“La voz de la sangre de tu hermano clama a mí desde la tierra” (Génesis 4:10).
La pregunta que nos recuerda este texto fue dirigida por Dios a un homicida. Quizá a usted, lector, considerándose una persona honesta, decente, que nada grave tiene que reprocharse, tal pregunta no le interesa.
¿Está seguro de ello?
En una parte retirada de una montaña, vivía un hombre ya de edad. Cuando se intentaba hablarle del pecado y de la salvación, su contestación no variaba, era siempre la misma: — ¡Oh!, esto no es para mí, yo soy un hombre bueno, no le he hecho mal a nadie. Pues era cierto, ese anciano era un hombre bueno...
Pero, un día se le dijo: — ¡Vaya, amigo, por lo menos dos pecados por día habrá cometido!: enojo, pequeñas mentiras... ¿verdad?
Esta vez, tras unos segundos de reflexión, estuvo de acuerdo. — Pues bien, prosiguió su interlocutor, haga usted la cuenta: con dos pecados por día, al cabo de un año son unos 700; al cabo de 10 años son 7.000; y ¡unos 50.000 en 70 años! Si yo estuviera en su lugar, ¡con 50.000 pecados en mi conciencia, tendría miedo de presentarme a la puerta del cielo!

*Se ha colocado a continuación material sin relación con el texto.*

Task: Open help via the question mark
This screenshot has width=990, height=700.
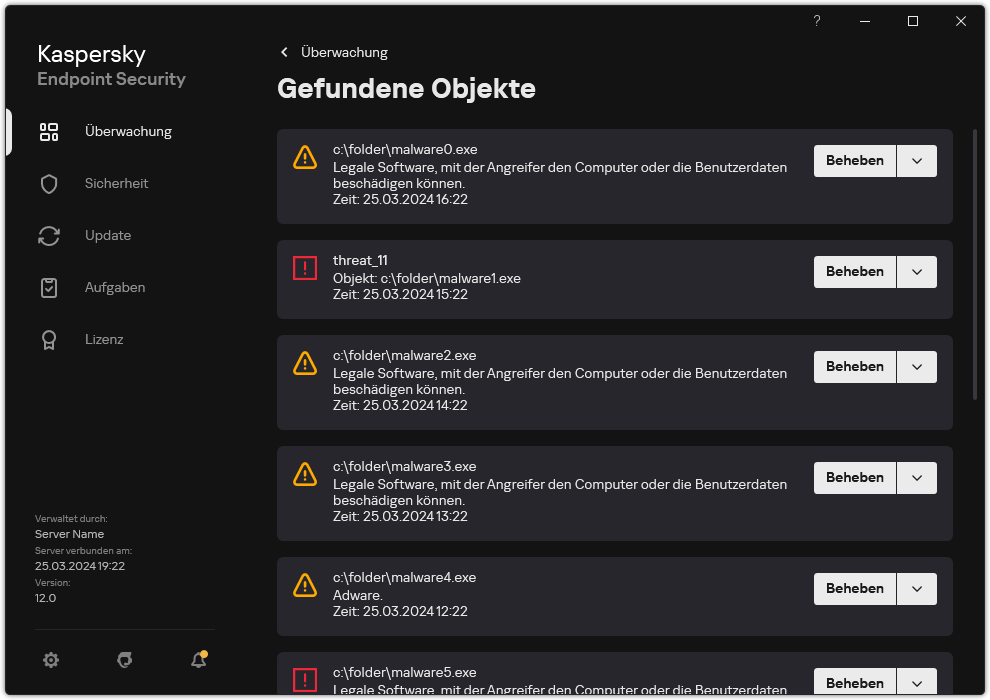Action: pos(816,20)
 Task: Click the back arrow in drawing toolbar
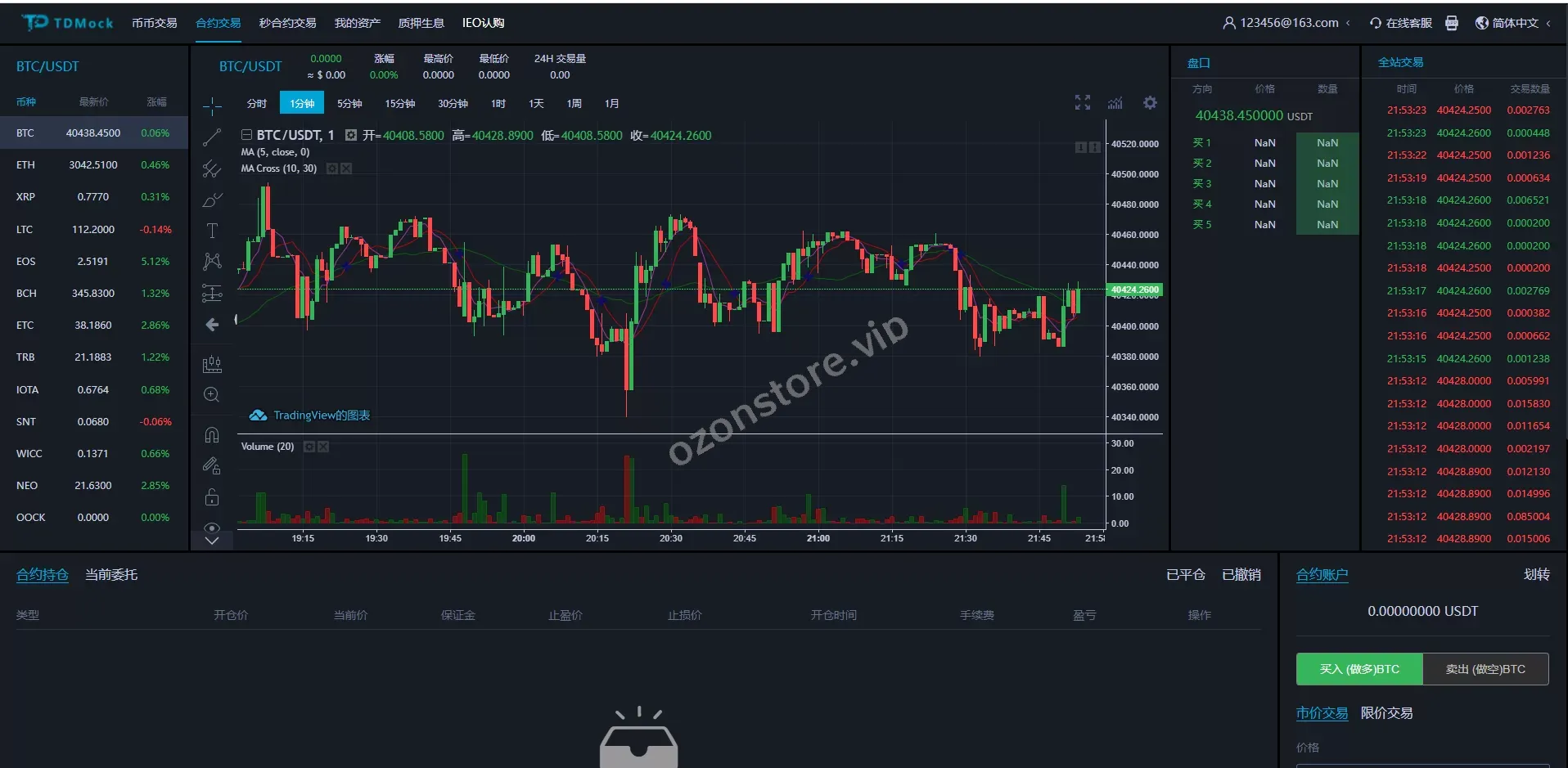212,325
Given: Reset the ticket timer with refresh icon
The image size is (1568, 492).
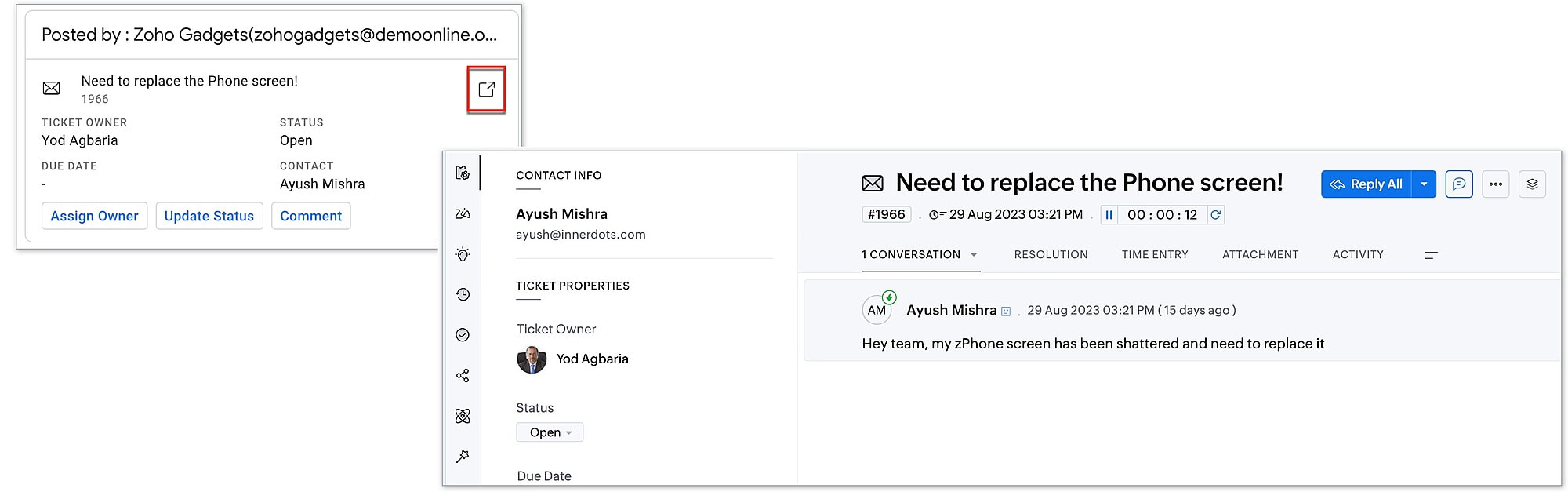Looking at the screenshot, I should tap(1215, 215).
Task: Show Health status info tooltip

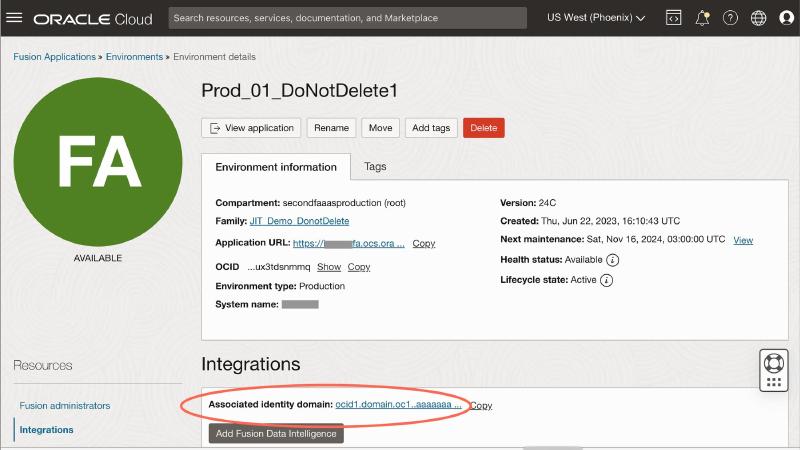Action: [613, 260]
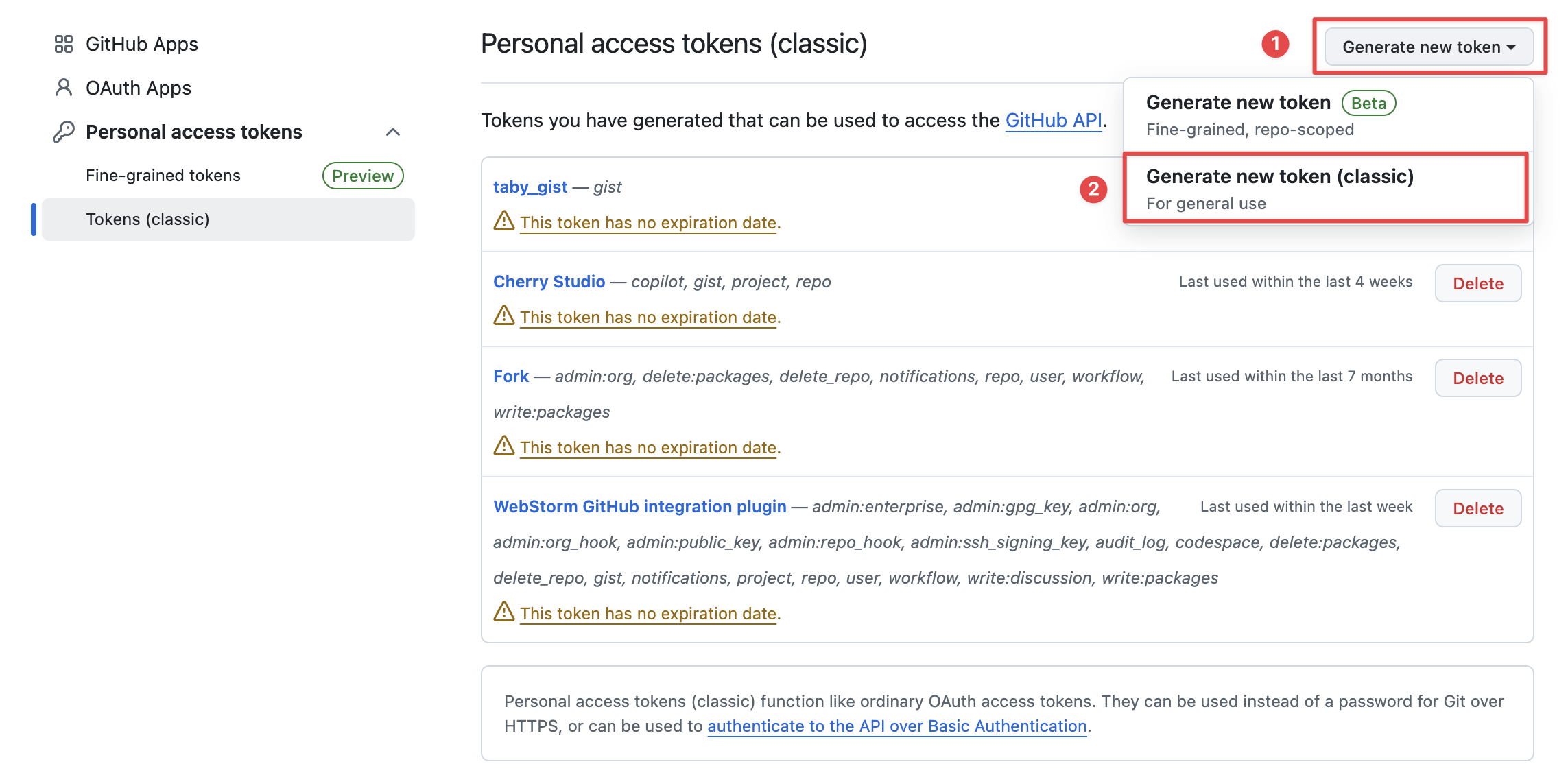Click the Personal access tokens key icon
1568x775 pixels.
[x=64, y=132]
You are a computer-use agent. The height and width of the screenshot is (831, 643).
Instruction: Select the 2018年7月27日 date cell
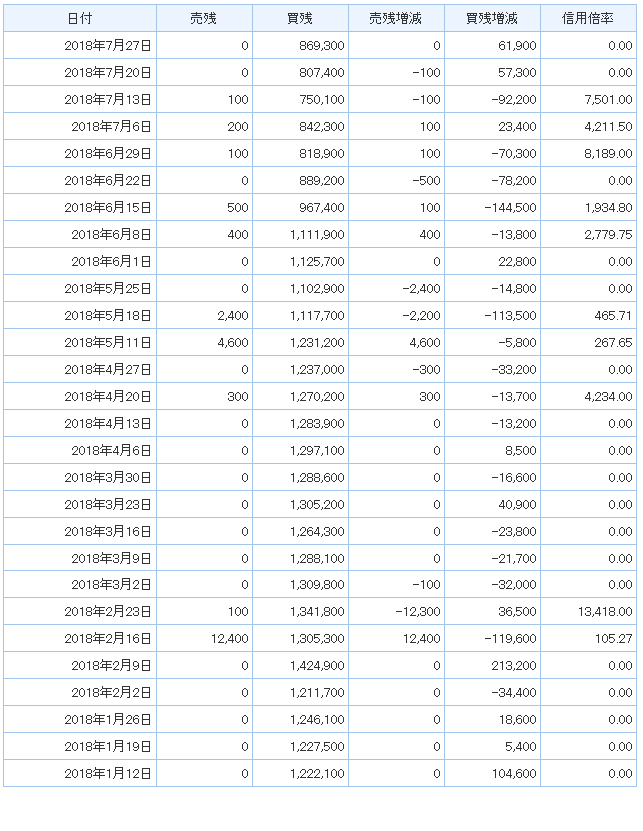coord(108,46)
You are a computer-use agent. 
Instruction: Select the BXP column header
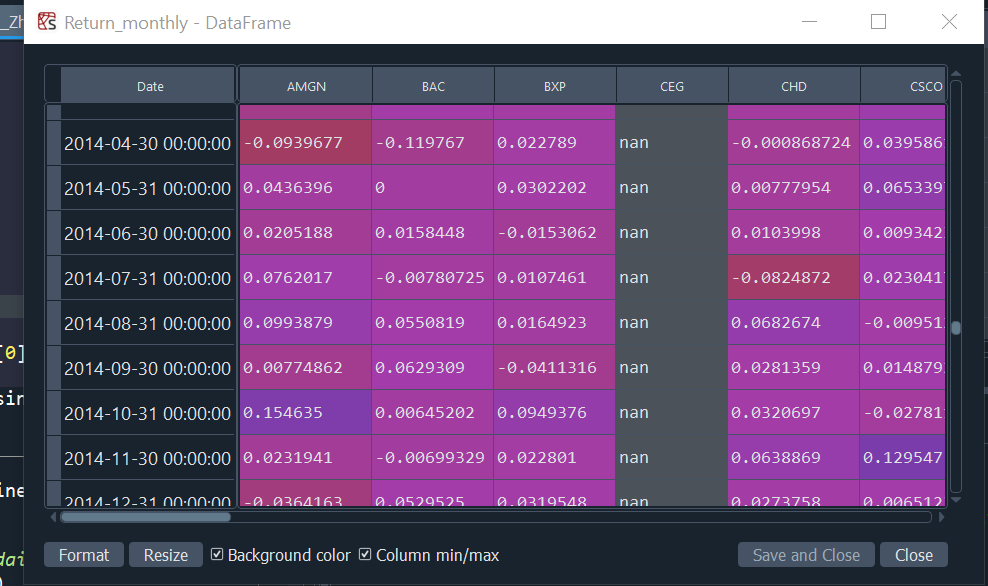[x=554, y=85]
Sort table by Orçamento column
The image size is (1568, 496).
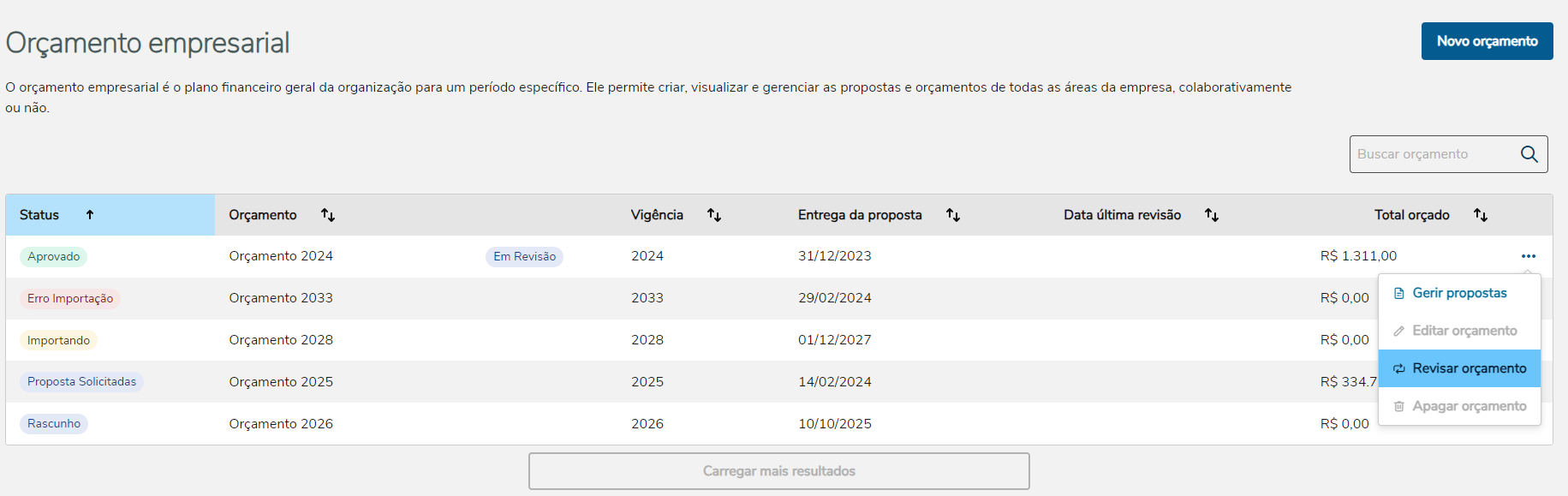tap(328, 215)
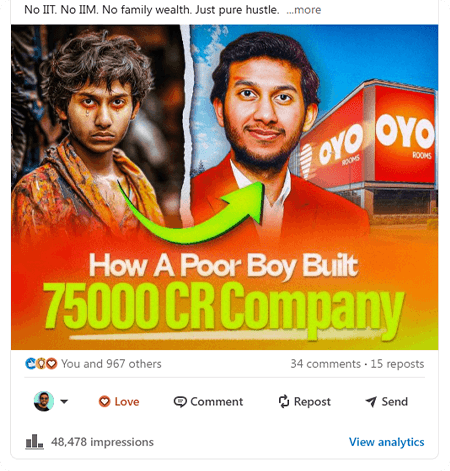Click the impressions bar chart icon
This screenshot has width=450, height=471.
tap(34, 442)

El anciano tuvo miedo. El buen hombre comprendió que, a los ojos de Dios, no era otra cosa que un pobre pecador perdido, y no tuvo descanso hasta conseguir la certeza de que sus muchos pecados hayan desaparecido, lavados en la sangre de Cristo en la cruz.
Lector, haga la suma de sus pecados: “Da cuenta de tu mayordomía”, mientras puede ser perdonado. “¿Cuánto debes a mi amo?”(Lucas 16:1-7). ¿No tiene Dios el derecho de preguntarle: ¿Qué has hecho?